Born to bank. Come Bob Dylan, Neil Young (con riserva), Crosby e altri grandi, Bruce Springsteen vende la sua opera omnia a una Major: le trattative per la cessione alla Sony dei diritti d’autore sui brani registrati sono in chiusura, un po’ indietro quelle per la vendita del catalogo delle canzoni. Dylan per l’operazione simile a fine 2020 si è portato in banca 400 milioni di dollari. Il Guardian ha chiamato il fenomeno in atto “febbre dell’oro“: coi dischi guadagnano meno di prima, l’unica fonte di reddito viva (i concerti) è stata bloccata dalla pandemia, dunque per le rockstar la vendita del corpus dell’opera rappresenta una monetizzazione (gigantesca) immediata, se hanno una certa età – e tutti hanno una certa età – scaccia le ansie da lotte ereditarie, infine assicura maggiore potenza sul digitale (nonché nelle orecchie delle future generazioni).
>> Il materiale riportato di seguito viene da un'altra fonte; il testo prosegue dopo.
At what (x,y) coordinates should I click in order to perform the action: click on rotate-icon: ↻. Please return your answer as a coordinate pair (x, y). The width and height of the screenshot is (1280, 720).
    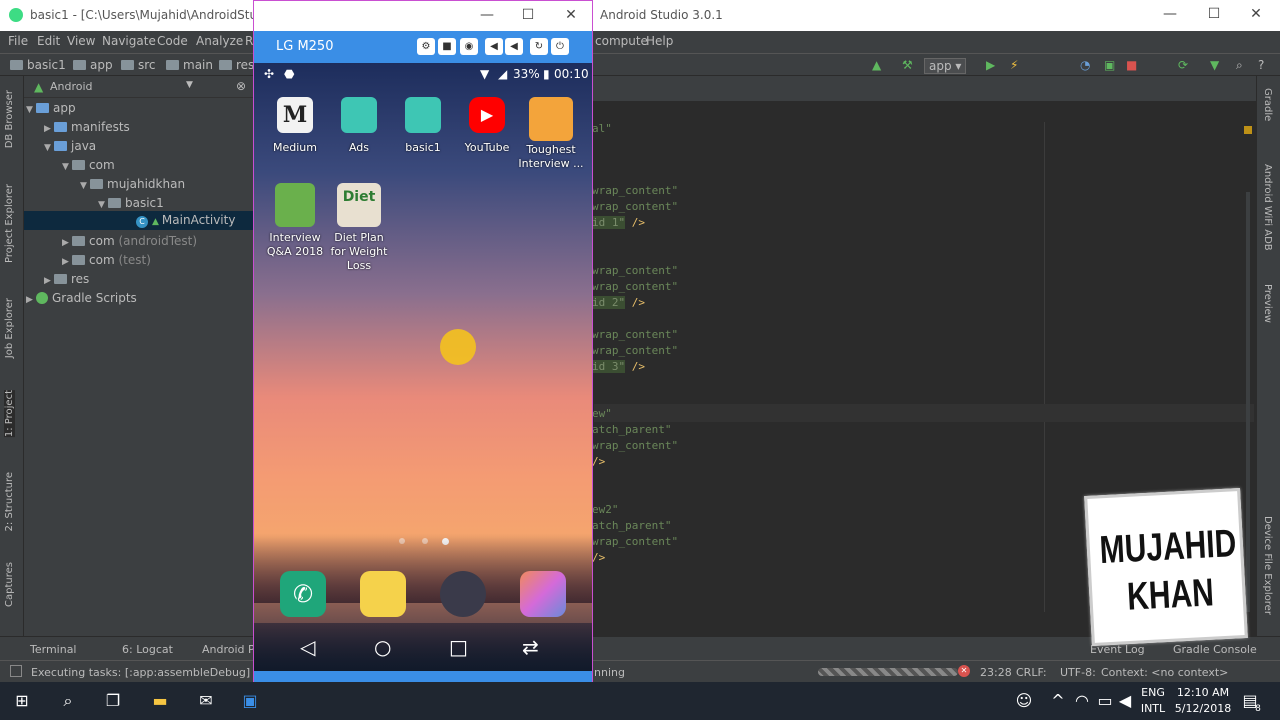
    Looking at the image, I should click on (539, 46).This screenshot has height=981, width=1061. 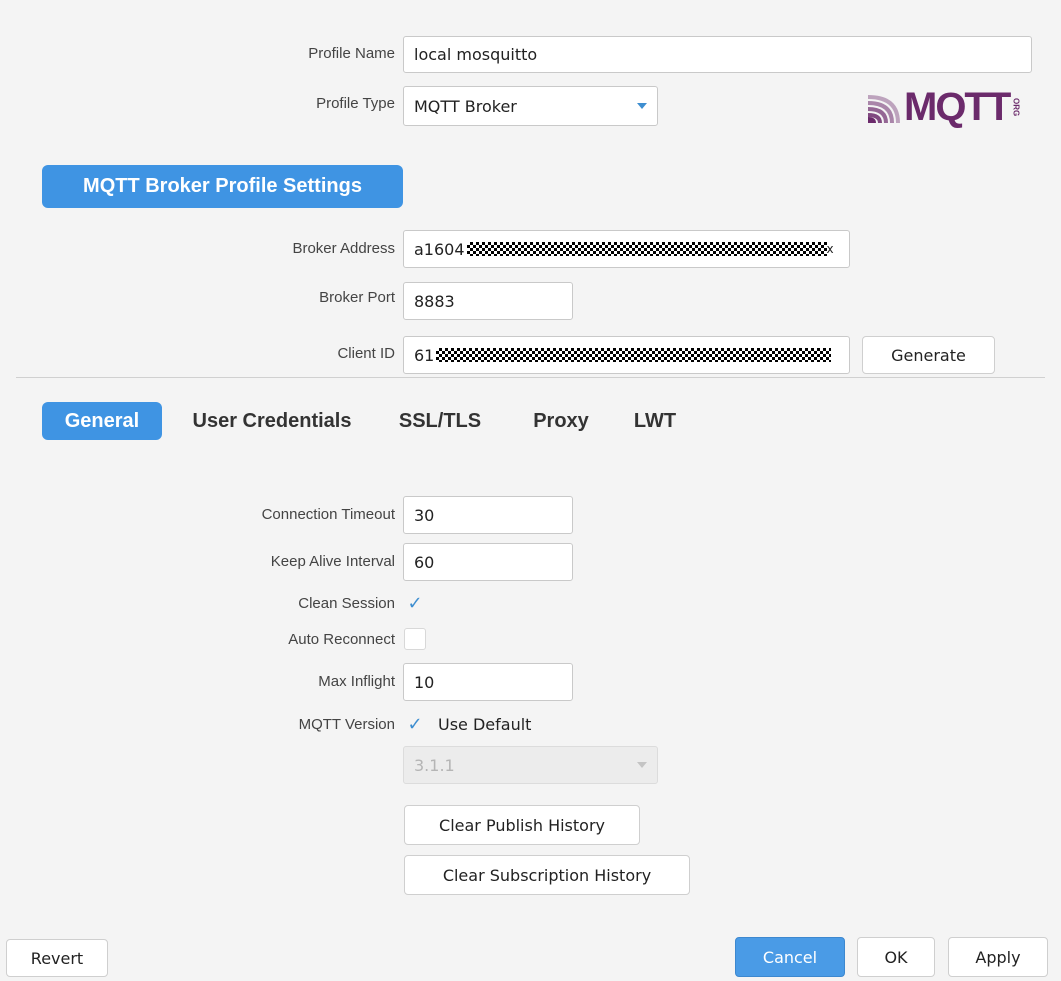 I want to click on clean-session-label: Clean Session, so click(x=346, y=604).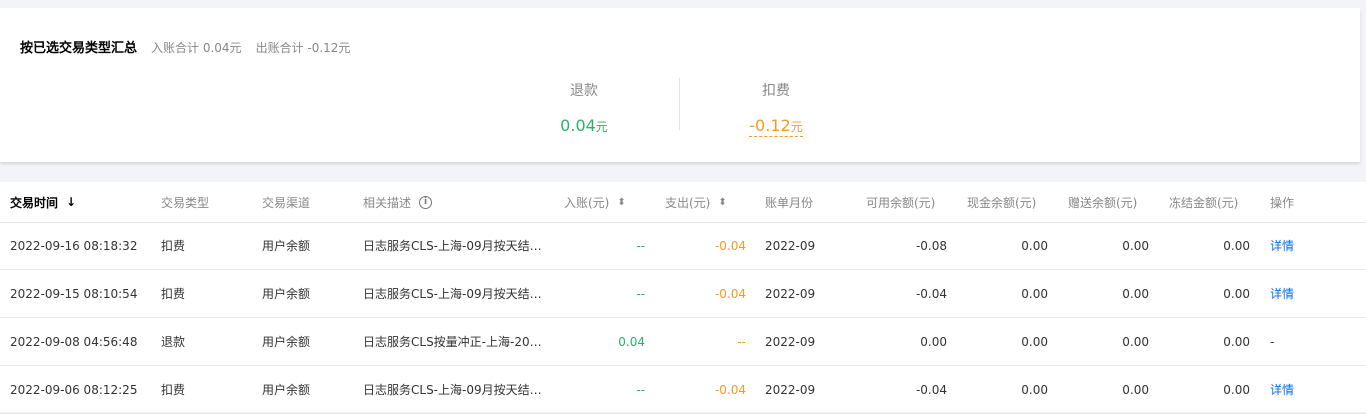 The height and width of the screenshot is (414, 1366). Describe the element at coordinates (74, 294) in the screenshot. I see `cell-time: 2022-09-15 08:10:54` at that location.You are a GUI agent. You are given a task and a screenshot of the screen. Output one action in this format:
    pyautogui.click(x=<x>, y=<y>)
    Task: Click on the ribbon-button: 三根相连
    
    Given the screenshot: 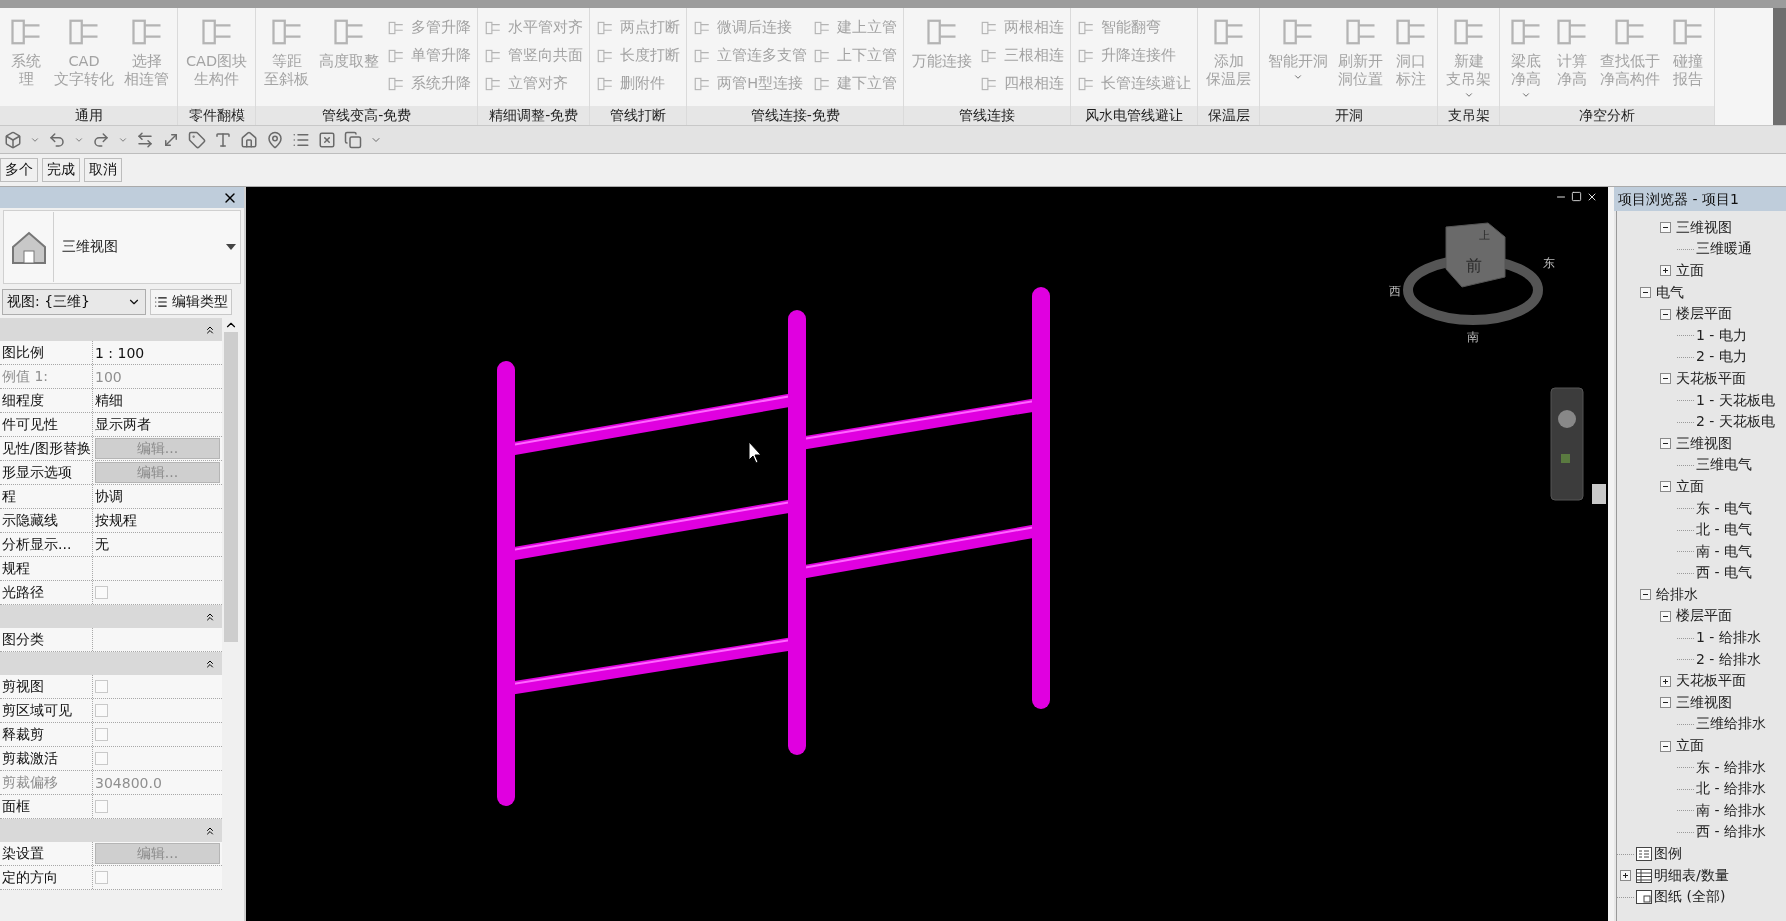 What is the action you would take?
    pyautogui.click(x=1022, y=56)
    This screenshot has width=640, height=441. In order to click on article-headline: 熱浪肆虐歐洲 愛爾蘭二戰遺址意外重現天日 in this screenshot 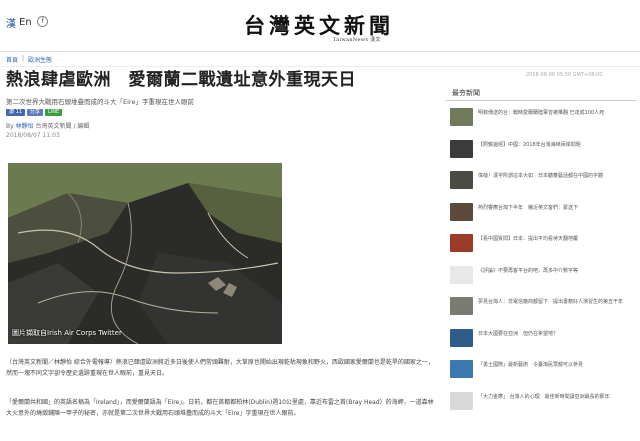, I will do `click(181, 80)`.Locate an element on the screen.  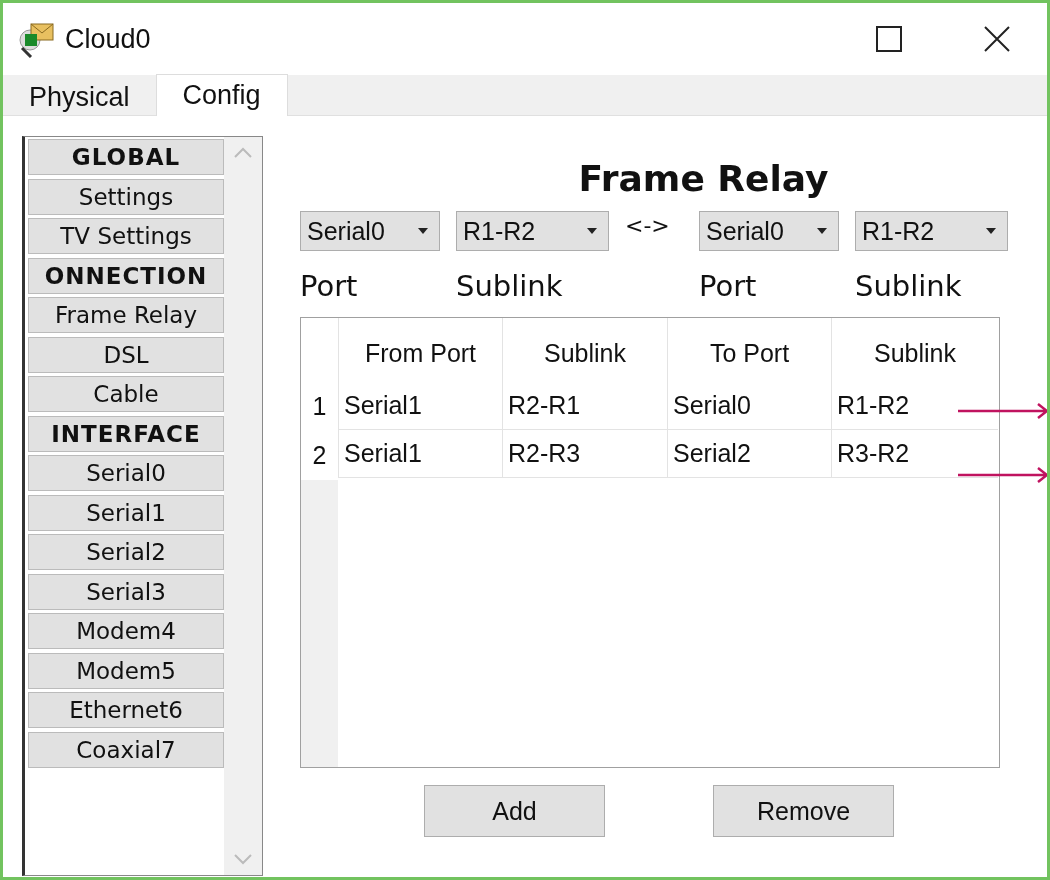
scroll-up-icon is located at coordinates (243, 153).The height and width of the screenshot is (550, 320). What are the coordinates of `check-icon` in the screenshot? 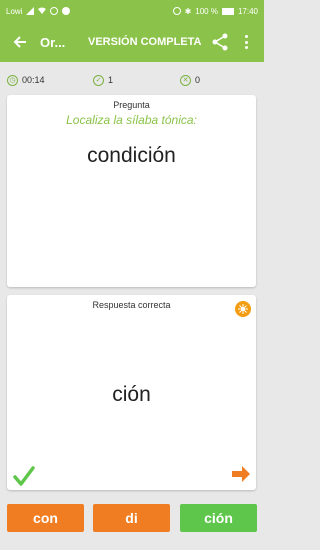 It's located at (24, 476). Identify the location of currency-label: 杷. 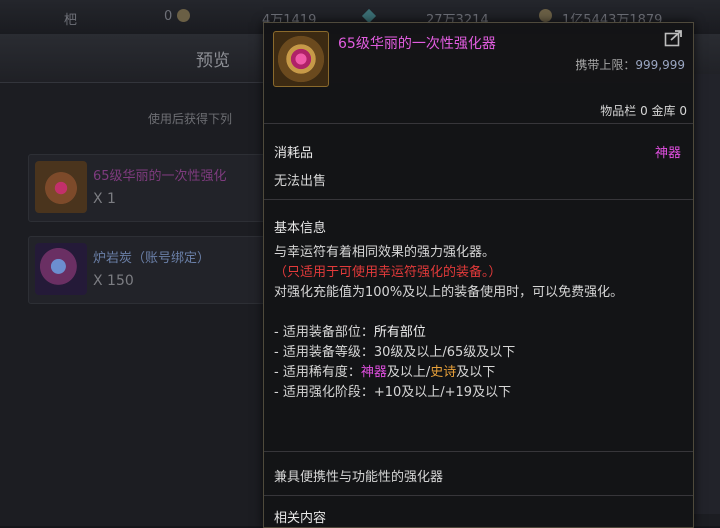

Alle etichette discografiche multinazionali, anch’esse in crisi, l’acquisto conviene perché i cataloghi – di un certo livello, ovvio – si sono rivelati fonti di ricavo costanti nel tempo. Normale che venda anche il Boss, dando per certo che con qualche clausola la sua musica non sarà mai fatta carne di Trump. L’unico dubbio è un fantasma sullo sfondo. "Le grandi società non sanno che la linea di demarcazione tra fame e furore è sottile come un capello. E il denaro che potrebbe andare in salari va in fucili, spie, polizie e liste nere", scriveva Steinbeck nel ’39. Dov’è finito, Bruce, il tuo canto di Tom Joad?